Bush on the Couch
- US cover of Bush on the Couch
- Author: Justin Frank
- Cover artist: Rodrigo Corral Design
- Language: English
- Subject: George W. Bush, psychoanalysis
- Genre: Non-fiction
- Publisher: Regan Books
- Publication date: 2004
- Publication place: United States
- Pages: 247 pp
- ISBN: 0-06-073670-4
- OCLC: 55650417
- Dewey Decimal: 973.931/092 B 22
- LC Class: E903.3 .F73 2004

= Bush on the Couch =

2002 book exploring the mind of then-U.S. president George W. Bush

Bush on the Couch: Inside the Mind of the President is a 2004 book by psychoanalyst Justin A. Frank. The central premise of Frank's book is that President George W. Bush displays signs of poor mental health which makes him ill-suited to rule the United States. Frank suggests Bush suffers from megalomania, that he is probably incapable of true compassion and shows signs of sadism, and that as an untreated alcoholic, is in constant danger of a relapse. Further, in Frank's opinion, Bush manifests the symptoms of a "dry drunk", principally irritability, judgmentalism and a rigid, inflexible world view. Frank also analyses, among other things, Bush's tendency to mix up his metaphors and concludes Bush has substantial problems with abstract, flexible thinking.

An updated version of the book was released in October 2007, including a new introduction and a new afterword.

==Critical analysis of the book==

Bush on the Couch has received endorsements from such distinguished professors of psychiatry as Irvin Yalom of Stanford University and James Grotstein (UCLA), who calls it a "remarkable – and frightening – piece of careful scholarship."

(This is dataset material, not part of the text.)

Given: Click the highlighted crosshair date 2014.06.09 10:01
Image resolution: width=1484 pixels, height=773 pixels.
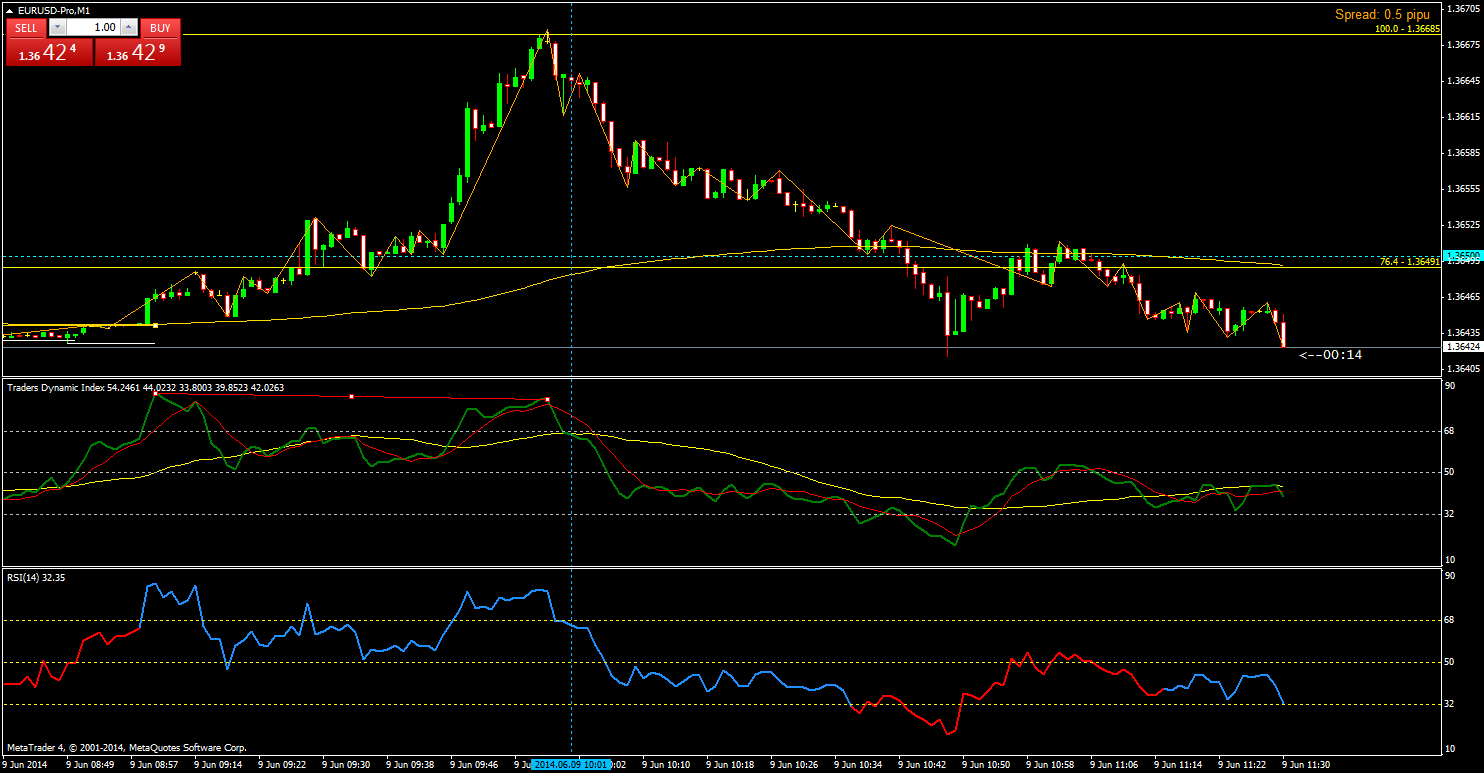Looking at the screenshot, I should click(571, 764).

Frank's book also has its detractors. Writing for the conservative magazine The Weekly Standard, Irwin Savodnik, a psychiatrist who teaches at the University of California, Los Angeles, described Frank's book as a "psychoanalytic hatchet job" and said that "there is not an ounce of psychoanalytic material in the entire book." The code of the American Psychiatric Association, of which Frank is not a current member, states that "it is unethical for a psychiatrist to offer a professional opinion unless he or she has conducted an examination and has been granted proper authorization for such a statement."
Although Frank had in the past written for Salon, the online magazine reviewed the book unfavorably, arguing that it included "dubious theories" and that Frank had failed in his avowed intention to distinguish his partisan opinions from his psychoanalytic evaluation of Bush's character.

However, in interviews Frank freely admits his partisan affiliation, but claims his book is in a tradition of psychological assessments of leaders frequently undertaken, for example, by the CIA. Frank also claims that some of his readers have reacted to his book by gaining increased sympathy for Bush; for example, Joan Baez admitted this to Frank.

==Reviews==
- History News Network Review
- Shrinking the President: A mind is a dangerous thing to psychoanalyze, The Weekly Standard, September 19, 2004
- The inner W, Salon, June 16, 2004
- Don Sloan (2003). "Book Review – Bush on the Couch, by Justin Frank"

==Impact==
Frank's book Bush on the Couch: Inside the Mind of the President was extensively quoted from by Fidel Castro in his annual speech in 2004.